STATED TASK: Reproduce the rows below verbatim, starting at the first row and ending at the line containing "click(x=292, y=772)", with that line included.

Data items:
>>>>>

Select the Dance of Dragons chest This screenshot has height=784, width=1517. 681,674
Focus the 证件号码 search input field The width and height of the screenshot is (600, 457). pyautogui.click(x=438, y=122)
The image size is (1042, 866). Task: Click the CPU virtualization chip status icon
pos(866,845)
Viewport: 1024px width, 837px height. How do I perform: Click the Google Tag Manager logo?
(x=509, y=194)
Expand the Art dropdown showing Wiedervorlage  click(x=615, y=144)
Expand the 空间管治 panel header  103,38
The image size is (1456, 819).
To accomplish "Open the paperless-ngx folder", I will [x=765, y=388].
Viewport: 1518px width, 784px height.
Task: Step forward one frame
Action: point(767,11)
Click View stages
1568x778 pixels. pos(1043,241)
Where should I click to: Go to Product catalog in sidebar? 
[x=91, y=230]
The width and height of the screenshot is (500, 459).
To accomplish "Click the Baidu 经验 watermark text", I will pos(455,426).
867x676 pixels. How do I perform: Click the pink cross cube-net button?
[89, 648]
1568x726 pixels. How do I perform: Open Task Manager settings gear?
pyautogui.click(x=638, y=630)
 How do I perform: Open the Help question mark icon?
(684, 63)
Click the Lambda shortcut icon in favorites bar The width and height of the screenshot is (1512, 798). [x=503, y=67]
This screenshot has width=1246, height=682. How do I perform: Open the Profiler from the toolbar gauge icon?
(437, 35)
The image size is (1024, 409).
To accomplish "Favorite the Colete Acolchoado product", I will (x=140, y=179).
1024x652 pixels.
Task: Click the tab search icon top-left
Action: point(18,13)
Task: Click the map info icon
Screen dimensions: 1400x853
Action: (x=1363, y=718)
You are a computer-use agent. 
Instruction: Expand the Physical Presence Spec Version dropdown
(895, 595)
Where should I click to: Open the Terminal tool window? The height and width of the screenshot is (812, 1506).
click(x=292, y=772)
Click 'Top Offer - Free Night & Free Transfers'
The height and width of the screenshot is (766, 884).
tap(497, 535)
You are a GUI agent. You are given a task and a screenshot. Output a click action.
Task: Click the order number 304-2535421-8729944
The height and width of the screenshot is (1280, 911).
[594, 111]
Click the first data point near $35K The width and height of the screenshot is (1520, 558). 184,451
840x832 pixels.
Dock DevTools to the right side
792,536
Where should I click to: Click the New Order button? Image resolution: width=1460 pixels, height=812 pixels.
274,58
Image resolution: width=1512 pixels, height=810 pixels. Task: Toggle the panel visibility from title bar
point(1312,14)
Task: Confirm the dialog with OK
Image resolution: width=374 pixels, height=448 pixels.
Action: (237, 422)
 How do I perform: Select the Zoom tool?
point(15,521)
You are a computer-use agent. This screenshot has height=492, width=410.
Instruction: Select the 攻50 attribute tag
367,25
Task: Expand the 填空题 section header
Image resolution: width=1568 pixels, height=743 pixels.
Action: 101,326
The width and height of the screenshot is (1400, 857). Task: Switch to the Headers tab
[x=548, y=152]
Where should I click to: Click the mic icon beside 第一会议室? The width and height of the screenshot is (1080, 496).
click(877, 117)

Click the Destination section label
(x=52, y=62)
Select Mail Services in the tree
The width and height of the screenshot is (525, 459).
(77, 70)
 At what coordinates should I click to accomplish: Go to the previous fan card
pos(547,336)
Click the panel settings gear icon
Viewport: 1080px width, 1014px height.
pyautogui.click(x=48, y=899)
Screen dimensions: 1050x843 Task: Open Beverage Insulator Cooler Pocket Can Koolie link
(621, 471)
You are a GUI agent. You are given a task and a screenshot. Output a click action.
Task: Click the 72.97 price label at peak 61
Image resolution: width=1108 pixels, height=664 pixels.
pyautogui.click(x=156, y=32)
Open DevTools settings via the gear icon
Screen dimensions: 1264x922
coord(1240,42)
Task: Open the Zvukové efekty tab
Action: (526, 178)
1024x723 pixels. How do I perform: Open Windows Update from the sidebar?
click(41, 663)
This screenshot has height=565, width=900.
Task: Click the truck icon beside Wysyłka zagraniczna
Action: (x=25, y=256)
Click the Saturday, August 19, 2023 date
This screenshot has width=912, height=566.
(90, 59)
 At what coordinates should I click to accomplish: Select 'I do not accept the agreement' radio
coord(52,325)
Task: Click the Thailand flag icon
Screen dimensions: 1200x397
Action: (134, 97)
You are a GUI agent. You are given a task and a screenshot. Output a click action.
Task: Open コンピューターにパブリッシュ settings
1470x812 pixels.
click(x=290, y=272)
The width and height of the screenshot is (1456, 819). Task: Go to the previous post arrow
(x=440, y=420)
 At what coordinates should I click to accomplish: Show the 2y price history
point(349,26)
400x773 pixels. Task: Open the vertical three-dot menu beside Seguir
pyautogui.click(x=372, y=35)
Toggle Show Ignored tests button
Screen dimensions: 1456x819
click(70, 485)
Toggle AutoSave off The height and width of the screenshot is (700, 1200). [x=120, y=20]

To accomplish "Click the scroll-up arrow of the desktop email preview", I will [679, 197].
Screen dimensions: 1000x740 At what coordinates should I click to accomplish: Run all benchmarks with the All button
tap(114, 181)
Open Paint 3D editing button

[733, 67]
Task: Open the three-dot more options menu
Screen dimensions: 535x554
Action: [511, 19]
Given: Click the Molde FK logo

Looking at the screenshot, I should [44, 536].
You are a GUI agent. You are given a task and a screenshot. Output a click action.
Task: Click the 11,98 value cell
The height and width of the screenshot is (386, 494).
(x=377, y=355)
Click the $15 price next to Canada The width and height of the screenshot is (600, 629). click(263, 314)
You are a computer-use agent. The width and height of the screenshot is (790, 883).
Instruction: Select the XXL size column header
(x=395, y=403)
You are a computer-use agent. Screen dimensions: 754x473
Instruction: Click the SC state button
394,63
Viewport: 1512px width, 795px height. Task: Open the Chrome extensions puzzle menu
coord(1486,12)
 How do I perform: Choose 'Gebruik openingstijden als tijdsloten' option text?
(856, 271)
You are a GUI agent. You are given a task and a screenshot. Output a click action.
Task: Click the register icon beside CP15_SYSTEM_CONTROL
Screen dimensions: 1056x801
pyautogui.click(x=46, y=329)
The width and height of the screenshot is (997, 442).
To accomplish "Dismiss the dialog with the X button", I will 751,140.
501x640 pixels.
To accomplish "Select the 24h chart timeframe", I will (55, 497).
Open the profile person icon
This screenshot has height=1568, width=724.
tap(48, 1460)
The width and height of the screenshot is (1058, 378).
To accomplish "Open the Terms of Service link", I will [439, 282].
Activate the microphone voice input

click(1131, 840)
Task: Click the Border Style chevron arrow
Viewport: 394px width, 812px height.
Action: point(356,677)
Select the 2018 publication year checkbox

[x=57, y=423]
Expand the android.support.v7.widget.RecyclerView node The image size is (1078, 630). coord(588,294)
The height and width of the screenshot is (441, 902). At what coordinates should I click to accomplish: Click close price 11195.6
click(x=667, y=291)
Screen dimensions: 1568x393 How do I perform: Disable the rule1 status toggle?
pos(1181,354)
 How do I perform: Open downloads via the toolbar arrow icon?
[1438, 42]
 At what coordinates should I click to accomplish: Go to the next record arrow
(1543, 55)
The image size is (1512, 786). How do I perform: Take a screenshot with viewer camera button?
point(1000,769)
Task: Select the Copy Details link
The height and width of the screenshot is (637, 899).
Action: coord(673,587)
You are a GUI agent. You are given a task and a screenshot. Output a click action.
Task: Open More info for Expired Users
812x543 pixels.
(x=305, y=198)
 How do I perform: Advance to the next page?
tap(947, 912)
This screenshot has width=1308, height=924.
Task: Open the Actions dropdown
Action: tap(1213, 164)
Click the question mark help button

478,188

<<<<<

EXERCISE SOLUTION:
Select the Dance of Dragons chest This screenshot has height=784, width=1517. 681,674
Focus the 证件号码 search input field The width and height of the screenshot is (600, 457). pyautogui.click(x=438, y=122)
The image size is (1042, 866). Task: Click the CPU virtualization chip status icon
pos(866,845)
Viewport: 1024px width, 837px height. How do I perform: Click the Google Tag Manager logo?
(x=509, y=194)
Expand the Art dropdown showing Wiedervorlage  click(x=615, y=144)
Expand the 空间管治 panel header  103,38
The image size is (1456, 819).
To accomplish "Open the paperless-ngx folder", I will [x=765, y=388].
Viewport: 1518px width, 784px height.
Task: Step forward one frame
Action: point(767,11)
Click View stages
1568x778 pixels. pos(1043,241)
Where should I click to: Go to Product catalog in sidebar? 
[x=91, y=230]
The width and height of the screenshot is (500, 459).
To accomplish "Click the Baidu 经验 watermark text", I will pos(455,426).
867x676 pixels. How do I perform: Click the pink cross cube-net button?
[89, 648]
1568x726 pixels. How do I perform: Open Task Manager settings gear?
pyautogui.click(x=638, y=630)
 How do I perform: Open the Help question mark icon?
(684, 63)
Click the Lambda shortcut icon in favorites bar The width and height of the screenshot is (1512, 798). [x=503, y=67]
This screenshot has width=1246, height=682. How do I perform: Open the Profiler from the toolbar gauge icon?
(437, 35)
The image size is (1024, 409).
To accomplish "Favorite the Colete Acolchoado product", I will (x=140, y=179).
1024x652 pixels.
Task: Click the tab search icon top-left
Action: point(18,13)
Task: Click the map info icon
Screen dimensions: 1400x853
Action: (x=1363, y=718)
You are a computer-use agent. 
Instruction: Expand the Physical Presence Spec Version dropdown
(895, 595)
Where should I click to: Open the Terminal tool window? The height and width of the screenshot is (812, 1506).
click(x=292, y=772)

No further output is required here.